* BEGIN Data supplied *
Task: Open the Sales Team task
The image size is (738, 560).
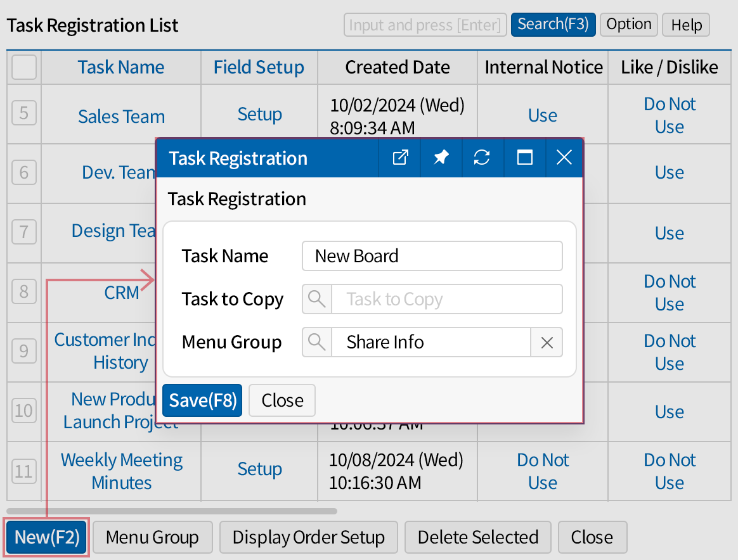Action: [121, 117]
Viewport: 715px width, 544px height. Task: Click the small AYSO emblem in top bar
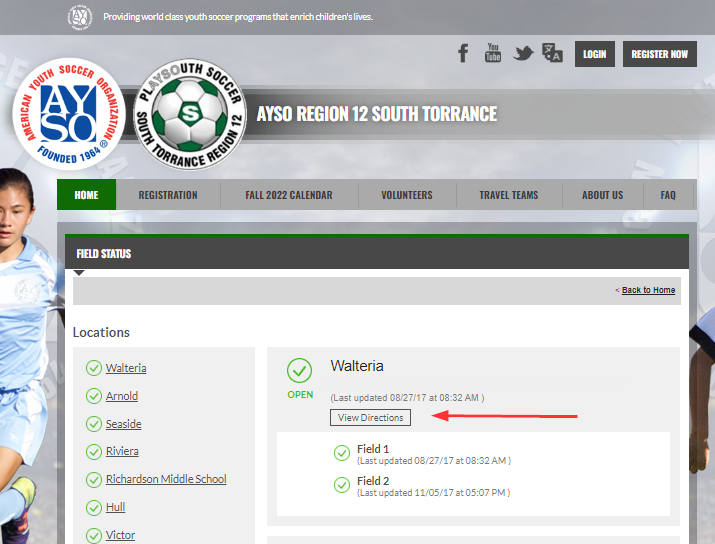pyautogui.click(x=81, y=17)
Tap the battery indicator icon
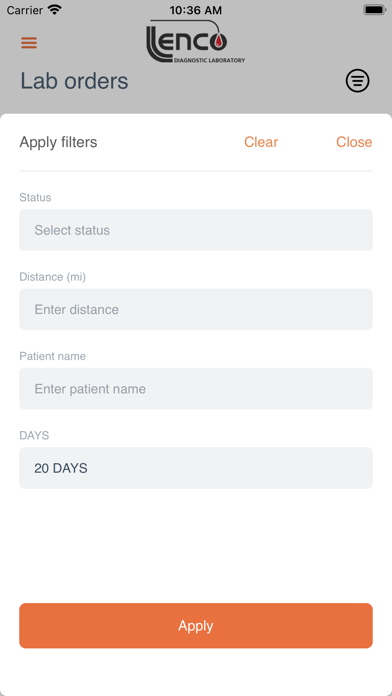 375,10
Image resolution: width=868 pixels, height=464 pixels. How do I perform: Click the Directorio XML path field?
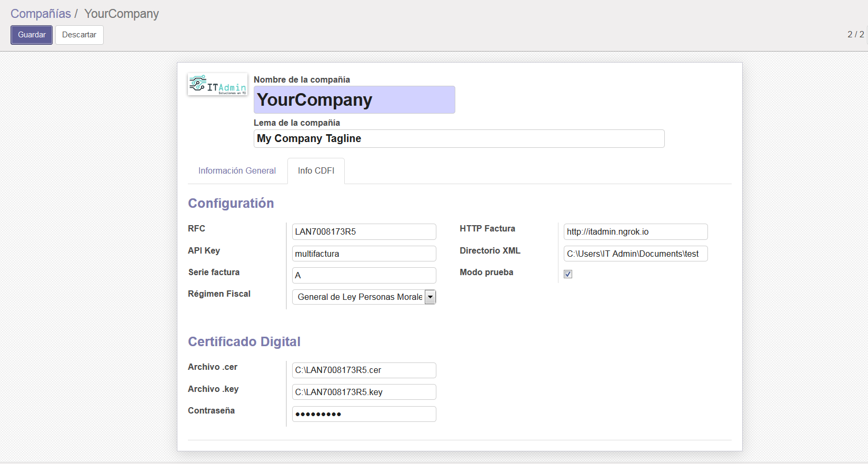click(x=635, y=254)
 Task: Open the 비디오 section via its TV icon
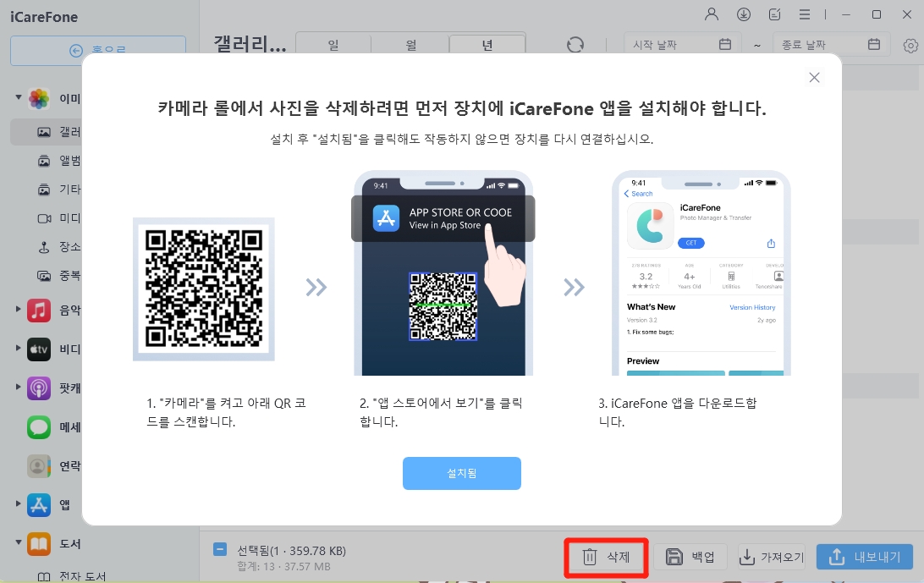(37, 349)
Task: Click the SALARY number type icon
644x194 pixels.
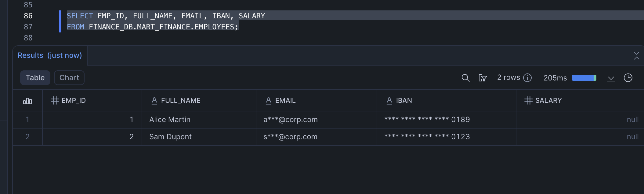Action: 528,101
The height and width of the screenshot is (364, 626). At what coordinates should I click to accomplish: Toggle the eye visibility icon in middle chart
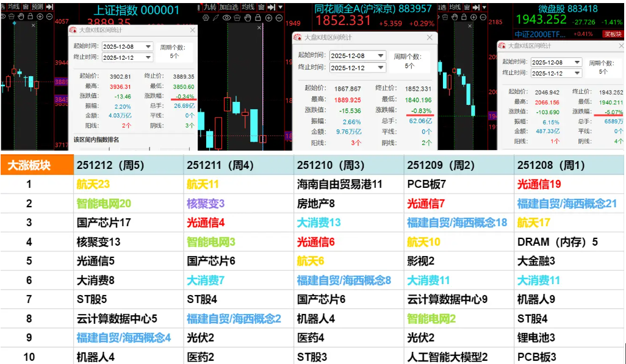click(x=226, y=18)
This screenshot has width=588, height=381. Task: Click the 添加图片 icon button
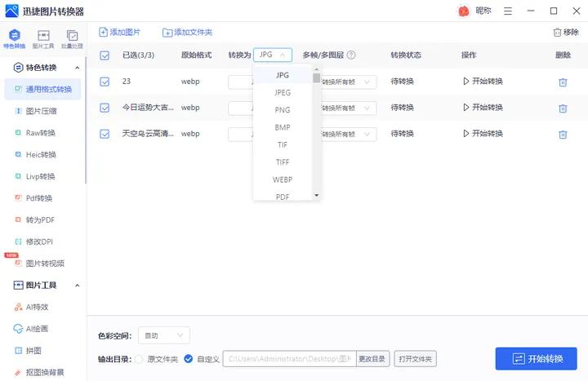pos(103,33)
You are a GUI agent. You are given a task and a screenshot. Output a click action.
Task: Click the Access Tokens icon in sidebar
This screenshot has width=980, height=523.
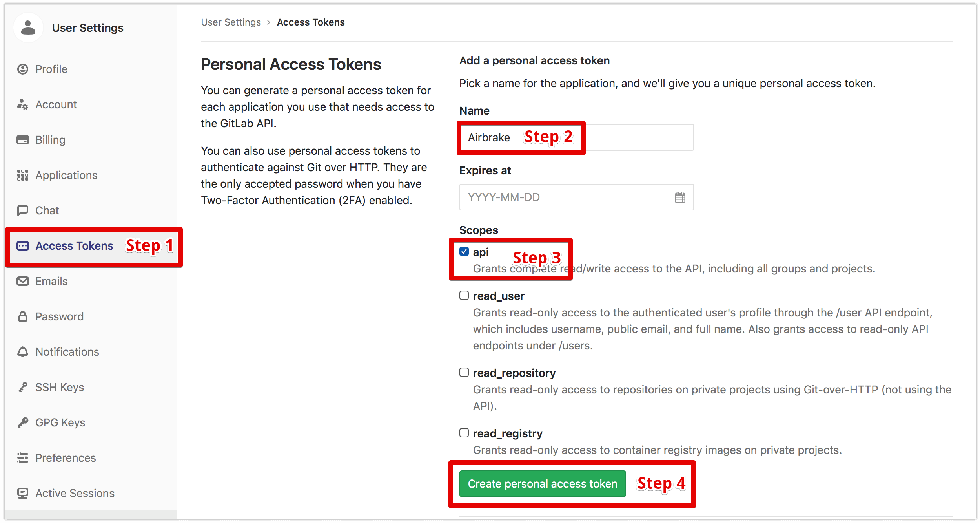22,246
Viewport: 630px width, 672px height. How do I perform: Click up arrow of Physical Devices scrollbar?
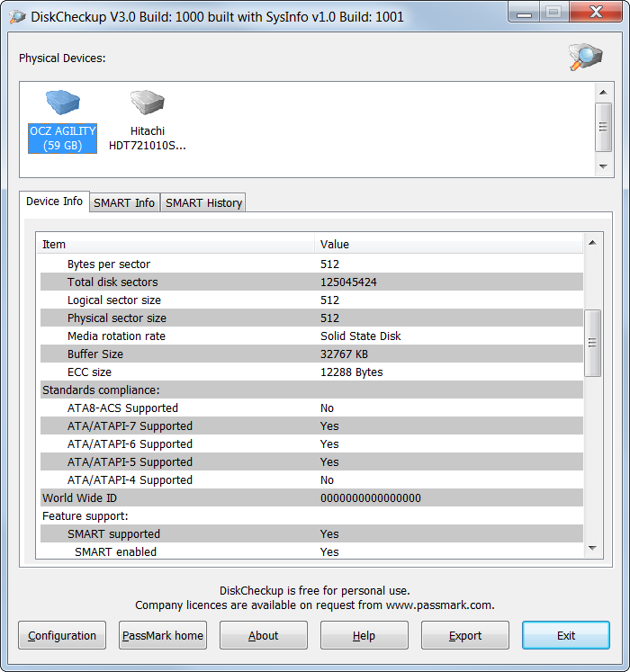[x=603, y=92]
* END Data supplied *
Rewrite the material above, replacing every "screenshot" with "screen capture" and changing nothing else. Leave out the pictures.

● Answer to this task
Task: Open the Sales Team task
The image size is (738, 560).
Action: [121, 117]
Viewport: 715px width, 544px height. Task: Click the small AYSO emblem in top bar
pyautogui.click(x=81, y=17)
Tap the battery indicator icon
 375,10
Image resolution: width=868 pixels, height=464 pixels. How do I perform: Click the Directorio XML path field?
click(x=635, y=254)
 Task: Open the 비디오 section via its TV icon
(37, 349)
Task: Click the SALARY number type icon
644x194 pixels.
Action: 528,101
The height and width of the screen capture is (364, 626). At what coordinates should I click to accomplish: Toggle the eye visibility icon in middle chart
click(x=226, y=18)
This screen capture has width=588, height=381. Task: Click the 添加图片 icon button
pos(103,33)
You are a GUI agent. You are given a task and a screen capture. Output a click action.
Task: Click the Access Tokens icon in sidebar
This screen capture has width=980, height=523.
22,246
Viewport: 630px width, 672px height. How do I perform: Click up arrow of Physical Devices scrollbar?
[x=603, y=92]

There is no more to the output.